Les fraudes sont de mieux en mieux organisées et de plus en plus interrégionales, ce qui est parfois une difficulté car nos outils statistiques, nos bases de données nominatives, sont régionales et pas nationales. Face à de tels phénomènes de bandes organisées, l'enjeu devient de plus en plus important pour nous.

Nous constatons également l'utilisation d'outils internet ou de réseaux sociaux qui permettent de diffuser assez rapidement, et à bas bruit, des modes opératoires. Ce fut notamment le cas sur de faux arrêts de travail dont le mode opératoire s'est diffusé par Snapchat dans toute l'Île-de-France.
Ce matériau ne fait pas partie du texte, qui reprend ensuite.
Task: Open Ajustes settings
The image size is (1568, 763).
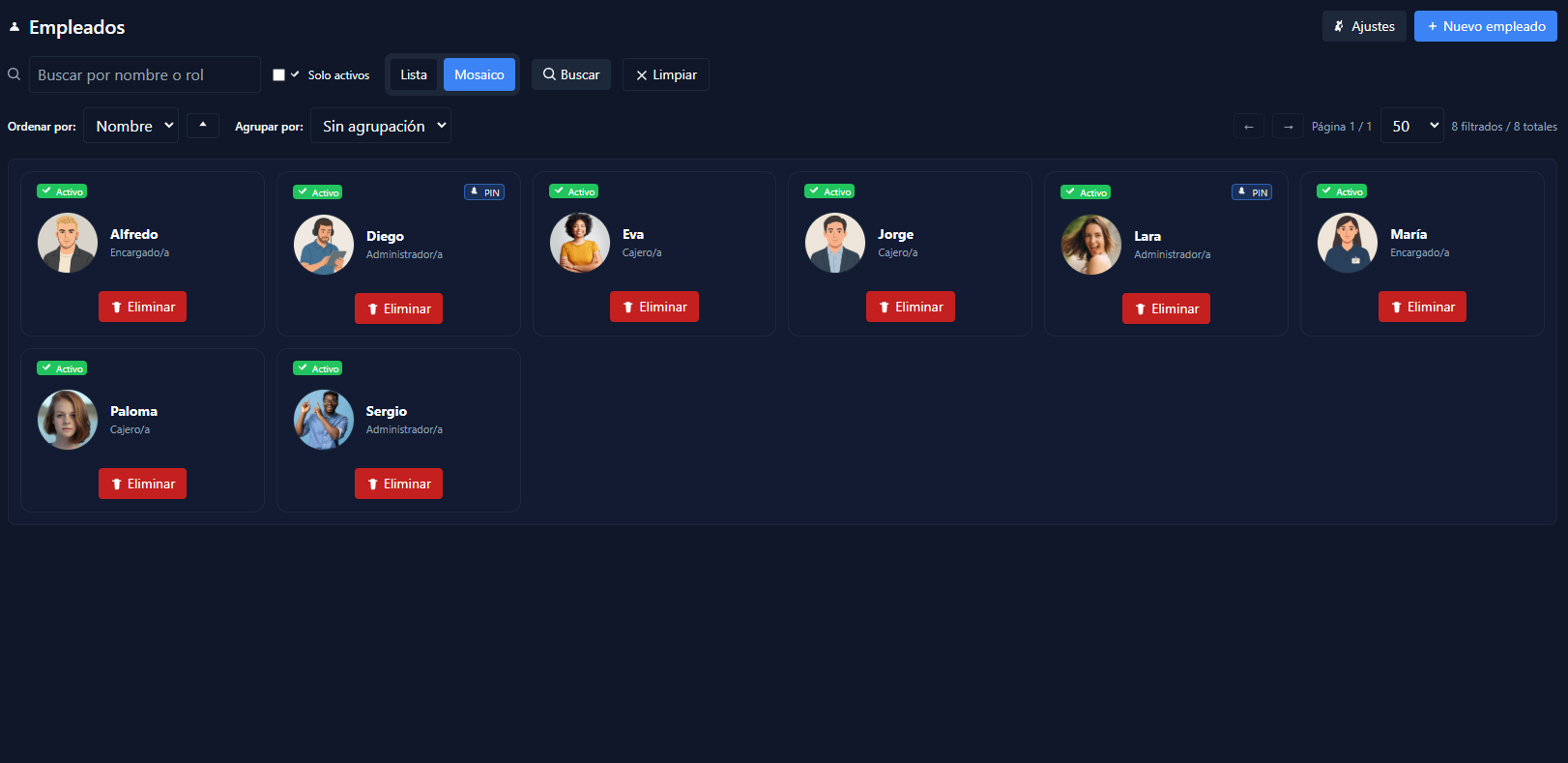Action: (1363, 26)
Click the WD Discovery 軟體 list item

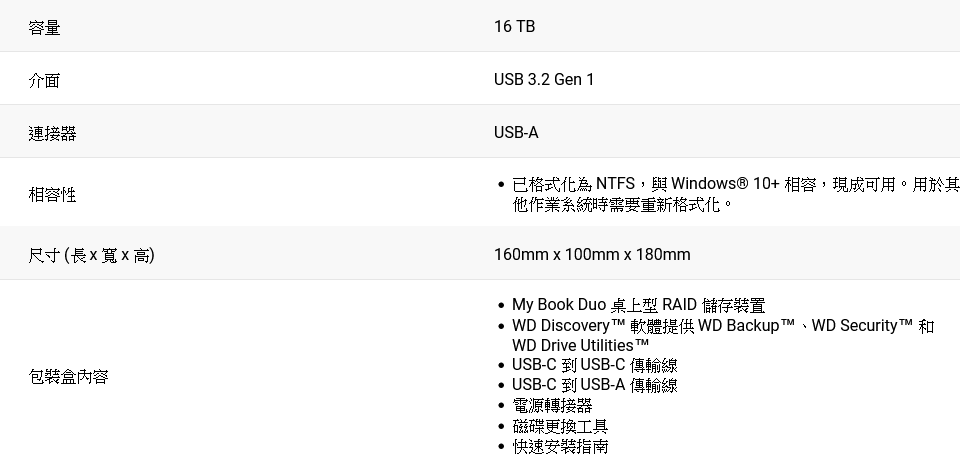(x=722, y=326)
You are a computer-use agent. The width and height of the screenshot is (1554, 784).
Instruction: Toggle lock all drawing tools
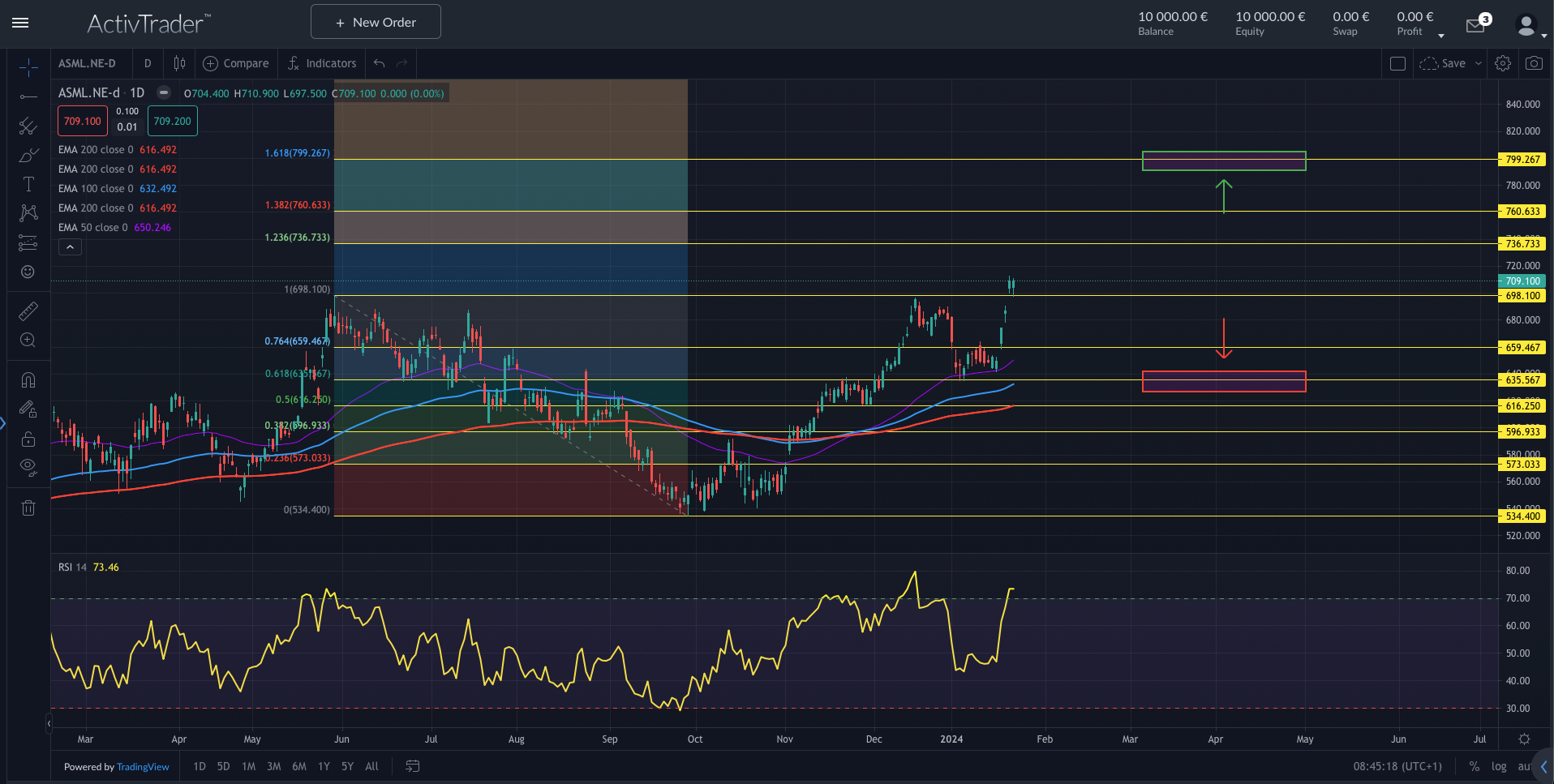click(x=28, y=439)
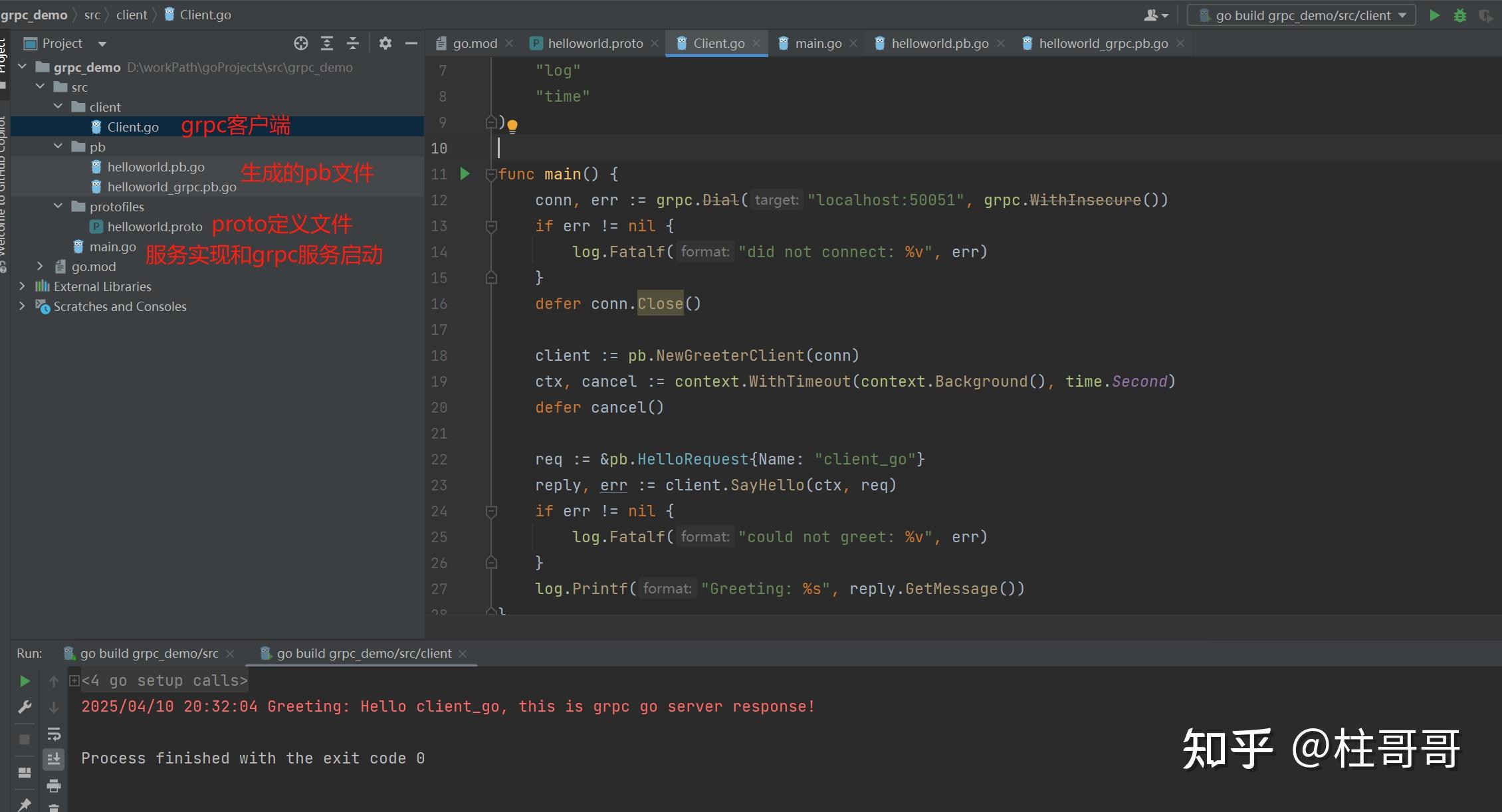1502x812 pixels.
Task: Click the yellow intention lightbulb in editor
Action: pos(512,125)
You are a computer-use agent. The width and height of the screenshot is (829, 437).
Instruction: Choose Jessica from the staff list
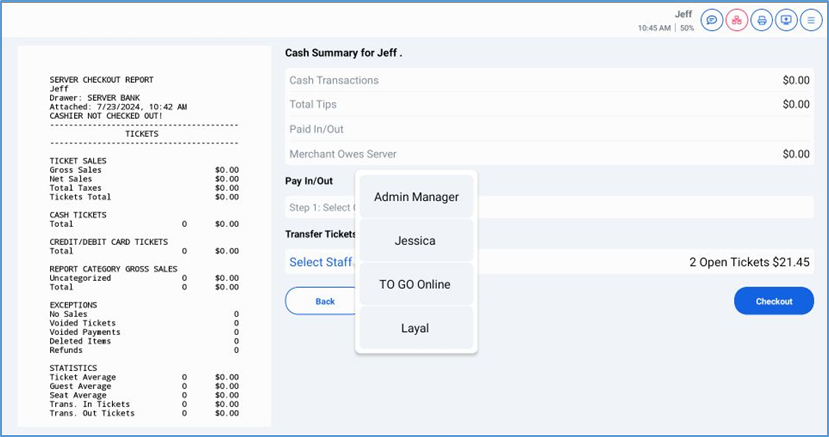click(x=416, y=241)
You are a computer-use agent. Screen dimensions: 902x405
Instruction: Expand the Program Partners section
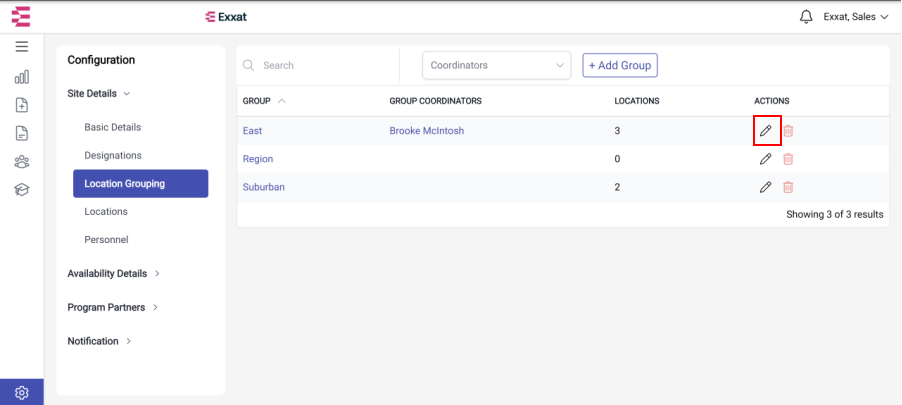coord(113,307)
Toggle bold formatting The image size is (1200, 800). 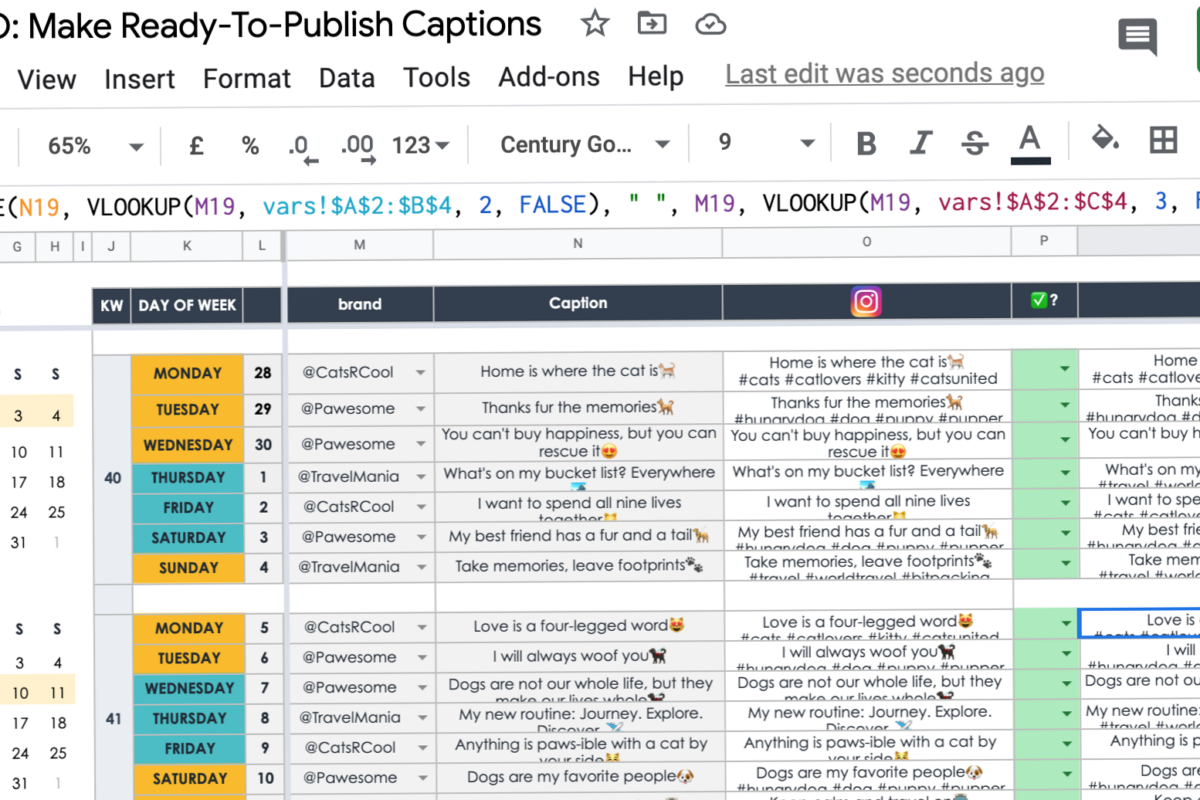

Nous sommes également confrontés au trafic de médicaments, donnant lieu à des recrutements par des donneurs d'ordres d'assurés qui sont rémunérés pour se faire délivrer par des médecins, qui peuvent être eux-mêmes dans une forme de complicité, des médicaments ou des produits qui sont ensuite sortis du pays et revendus ailleurs.

En dehors de ces enjeux, nous nous heurtons à deux difficultés. Premièrement, la tension constatée sur les ressources et les compétences médicales au sein de l'assurance maladie. Nous avons besoin de médecins conseil, et les postes vacants ne sont pas toujours pourvus en raison de la tension générale sur le nombre des médecins. Or la majeure partie de nos dossiers contentieux nécessite une expertise médicale. Deuxièmement, dans les cas de contentieux lourds qui font l'objet de plaintes pénales, les délais de traitement d'instruction et de jugement peuvent se révéler extrêmement longs.